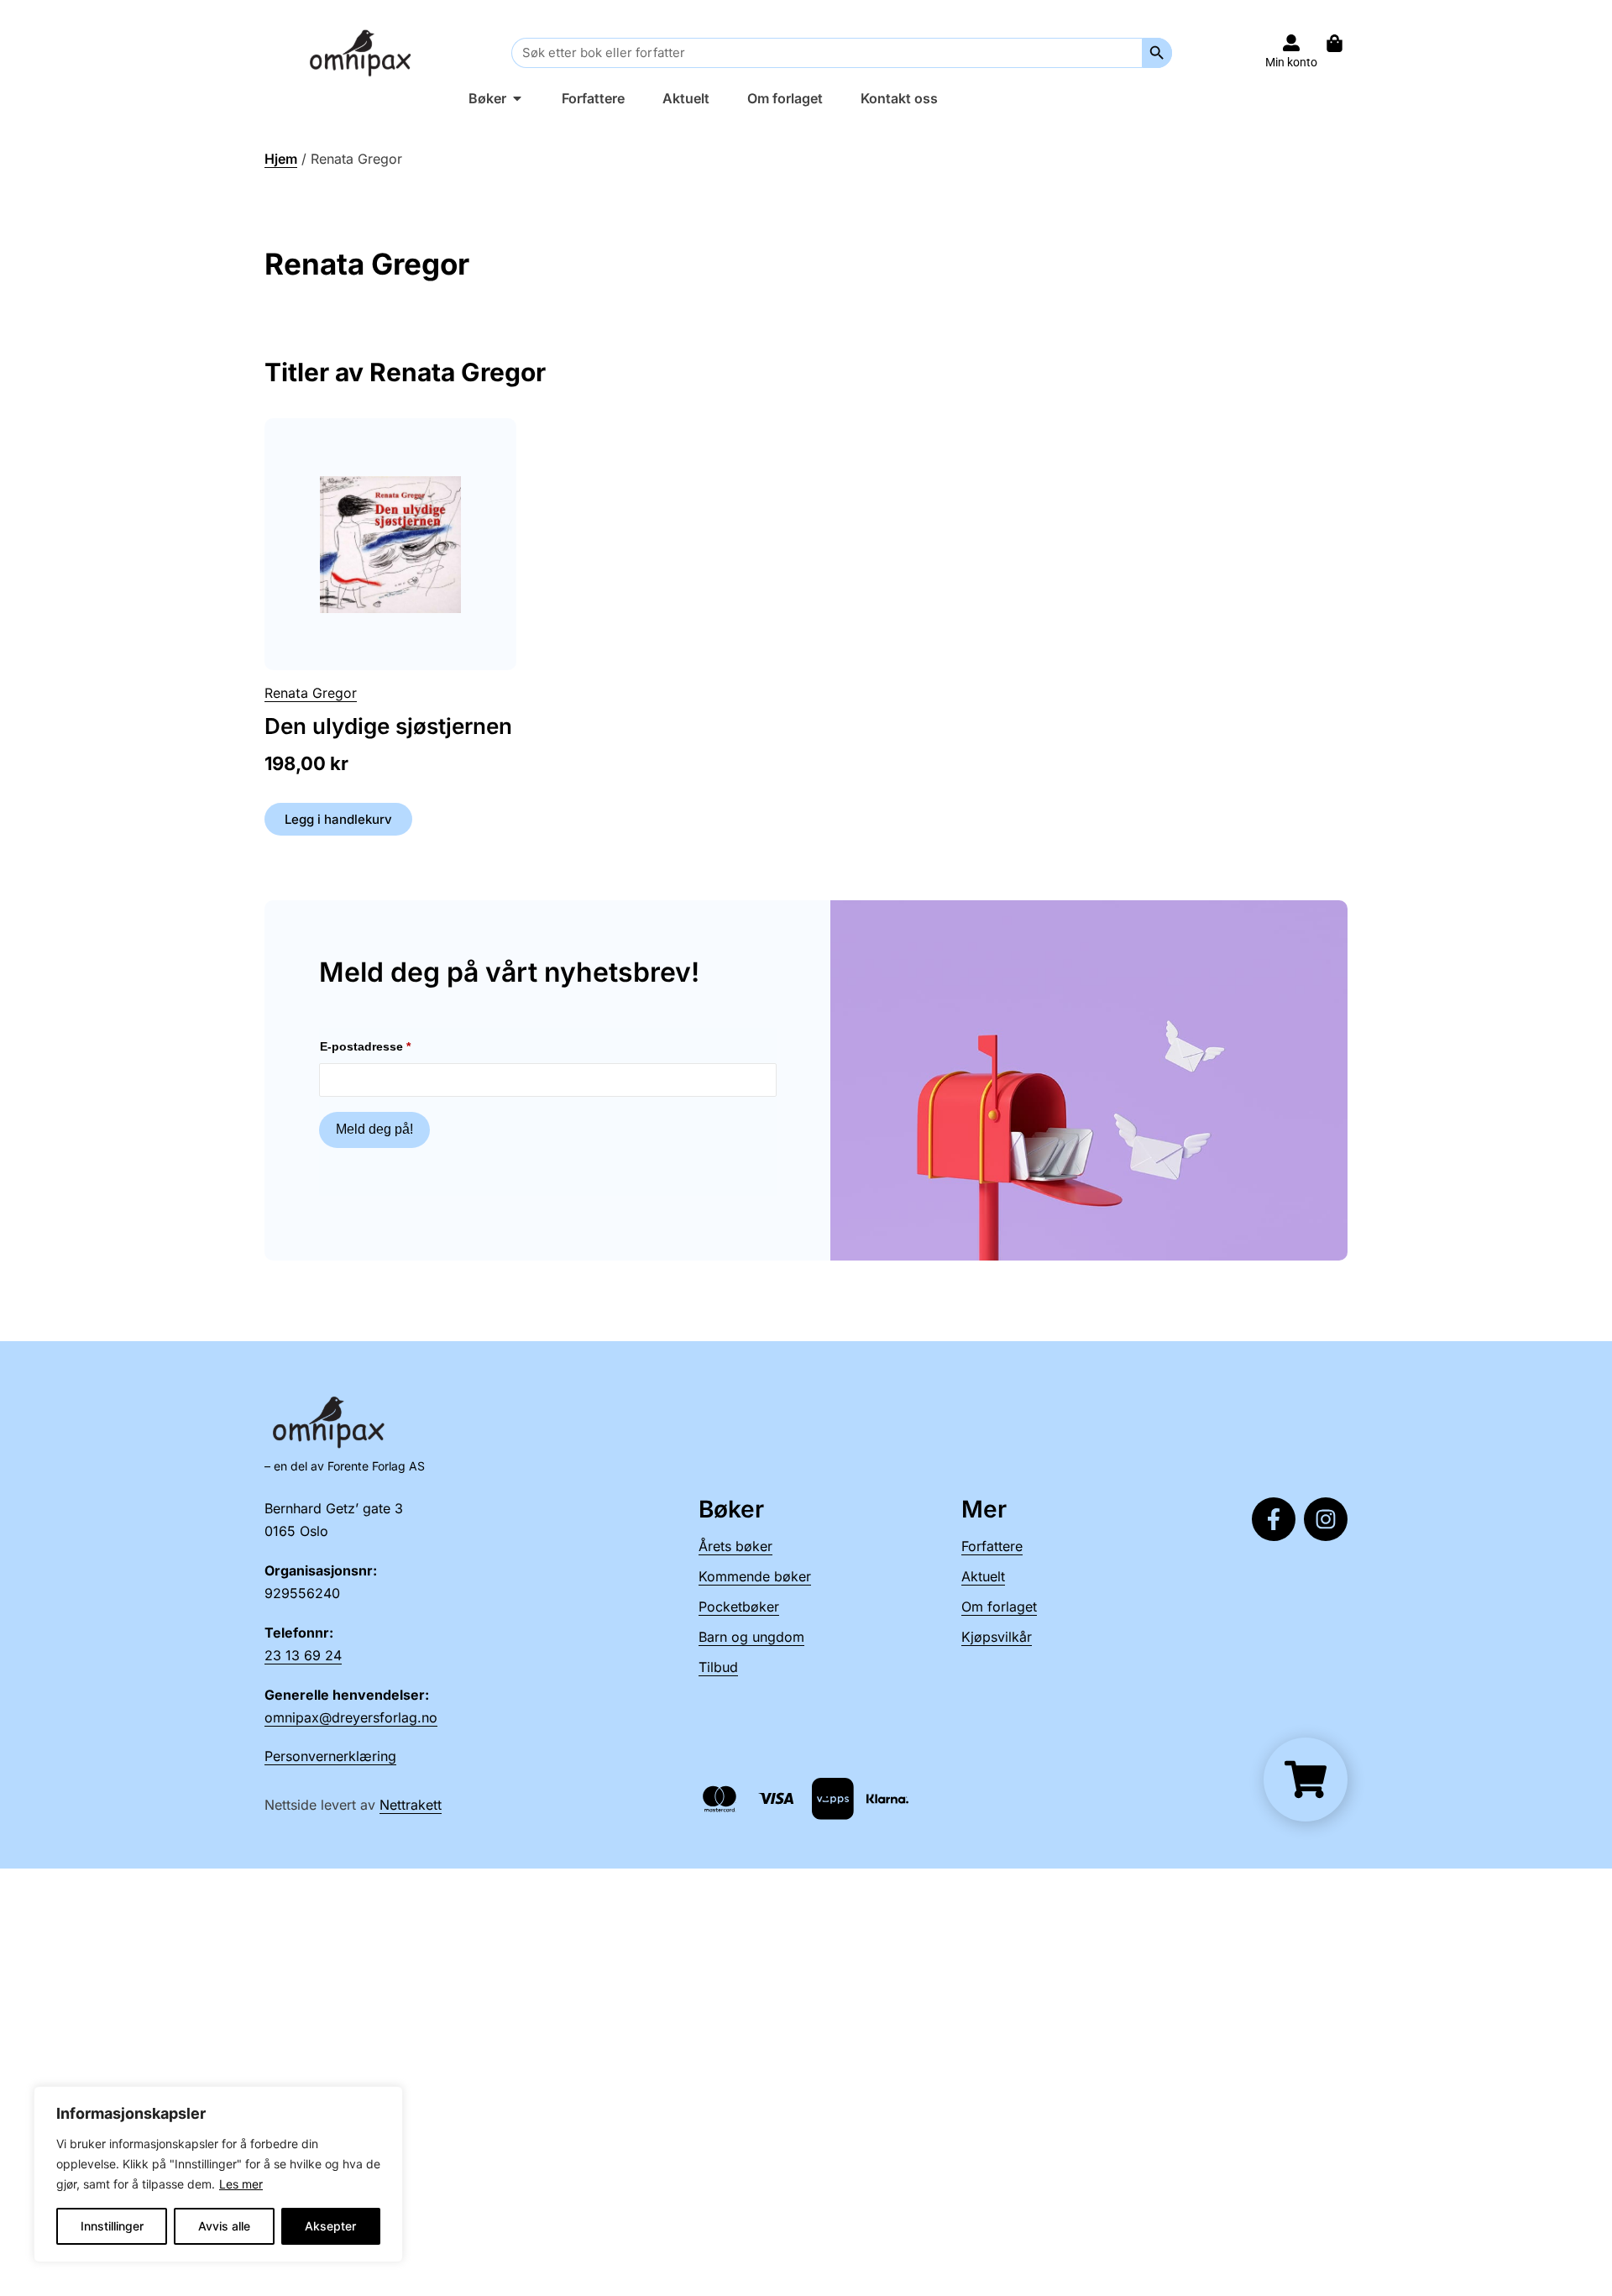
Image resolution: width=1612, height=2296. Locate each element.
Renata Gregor (310, 692)
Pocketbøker (739, 1606)
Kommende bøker (755, 1576)
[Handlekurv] (1343, 43)
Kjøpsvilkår (996, 1636)
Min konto (1291, 62)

-=-=-

## What to work on
Exclude images. Return the data above verbatim.

## Written response
Image resolution: width=1612, height=2296. Locate each element.
Renata Gregor (310, 692)
Pocketbøker (739, 1606)
Kommende bøker (755, 1576)
[Handlekurv] (1343, 43)
Kjøpsvilkår (996, 1636)
Min konto (1291, 62)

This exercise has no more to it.